I upgraded SingleStore from 7.3 to 7.5 this weekend and the disk space usage has gone through the roof. Still trying to determine what has changed in between these versions.
I have added some disk as an emergency measure but the disk usage is still growing at an alarming rate. And this is not due to any DBs being filled in by a lot of data. This seems to be purely linked to the singlestore server itself.
We went from a stable 150GB to about 600GB now and growing…
I’ve tracked down the increase to the data files in the leaf nodes. Checking one of the leaf, it’s increased by 30GB in about 12h (There are two leaf nodes so 60GB increase in 12h).
Could you provide some solution to this? Disk is not infinite and we’re now having to pay for more disk even though we’re not actually holding any more data.
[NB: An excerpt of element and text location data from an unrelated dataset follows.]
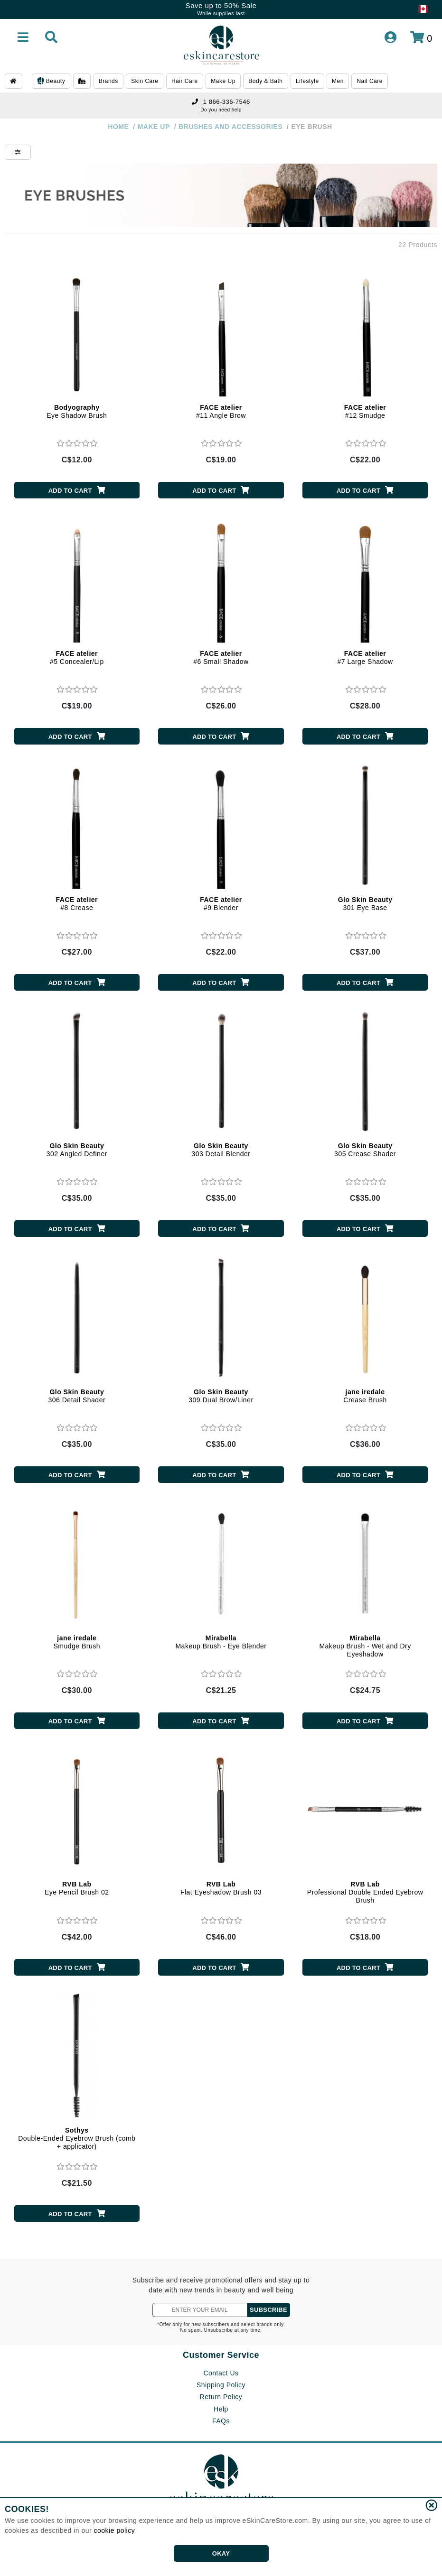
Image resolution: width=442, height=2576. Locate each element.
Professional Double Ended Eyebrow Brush (365, 1892)
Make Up (223, 81)
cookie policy (114, 2530)
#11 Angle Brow (221, 411)
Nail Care (370, 81)
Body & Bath (265, 81)
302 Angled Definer (77, 1150)
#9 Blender (221, 903)
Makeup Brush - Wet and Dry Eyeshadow (365, 1646)
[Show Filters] (18, 152)
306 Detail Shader (77, 1396)
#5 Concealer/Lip (77, 657)
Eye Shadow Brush (77, 411)
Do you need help (220, 109)
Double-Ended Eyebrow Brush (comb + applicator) (76, 2138)
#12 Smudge (365, 411)
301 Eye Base (365, 903)
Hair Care (184, 81)
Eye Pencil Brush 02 (77, 1888)
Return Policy (221, 2397)
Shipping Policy (221, 2385)
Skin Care (144, 81)
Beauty (51, 81)
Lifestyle (307, 81)
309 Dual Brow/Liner (220, 1396)
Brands (108, 81)
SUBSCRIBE (268, 2309)
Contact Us (220, 2373)
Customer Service (221, 2355)
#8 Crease (77, 903)
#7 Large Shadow (365, 657)
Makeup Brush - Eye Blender (220, 1642)
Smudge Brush (77, 1642)
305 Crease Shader (365, 1150)
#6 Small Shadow (220, 657)
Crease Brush (365, 1396)
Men (338, 81)
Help (221, 2409)
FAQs (221, 2421)
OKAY (221, 2553)
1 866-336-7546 (221, 101)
Checking further picking one DB as an example.
In 7.3 we used to have about 2 data files of log_file_size_ref_dbs size and 15 data files of log_file_size_partitions.
In 7.5, this has gone up to 192 data files of log_file_size_ref_dbs size and 388 data files of log_file_size_partitions.
Since we have over 50 DBs on the cluster you can see why this is a significant issue.
7.3 was already a huge disk waster (One could question why a DB would need 200MB of disk to hold 20MB worth of data) but 7.5 has gone over any expectations and now requires almost 5GB to hold 20MBs…
Can we see the output of ls in the logs/snapshots directory of an example leaf? You can send it to us at bug-report@memsql.com
Are you running with snapshot-trigger-size set to the default value (2 GB?) and snapshots_to_keep set to 2? By default S2 keeps a lot of log history around for replication (2 GB * 2 per above sys vars) per partition, but if your not writing any new data then this history won’t be building up.
-Adam
Also, one other question. Are you doing writes to any of the databases (even a trickle of writes?).
If you want to reduce the disk space right away I would lower snapshot_trigger_size to 256 mb or lower while we look into what is going on.
Just wanted to confirm that all I did was upgrading from 7.3 to 7.5. The settings were not changed so the change must be internal to the new version.
snapshot_trigger_size is set to 512MB
snapshots_to_keep is set to 1
Yes we are doing writes to all the DBs.
I’ll email the ls results to the email address you suggested.
We resolved this via e-mail.
The problem was snapshots_to_keep is not a sync variable where as snapshot_trigger_size is a sync variable. This means snapshots_to_keep needs to be set via: update-config · SingleStore Documentation so the setting persists across restarts (that command will write it into the memsql.cnf). Once we set snapshots_to_keep back to 1 disk usage dropped back to normal levels.
More details about this are here:
Engine Variables · SingleStore Documentation
I’ve opened a task to make snapshots_to_keep a sync variable so it can be set via SET GLOBAL directly and have its value persist across restarts so this is less confusing.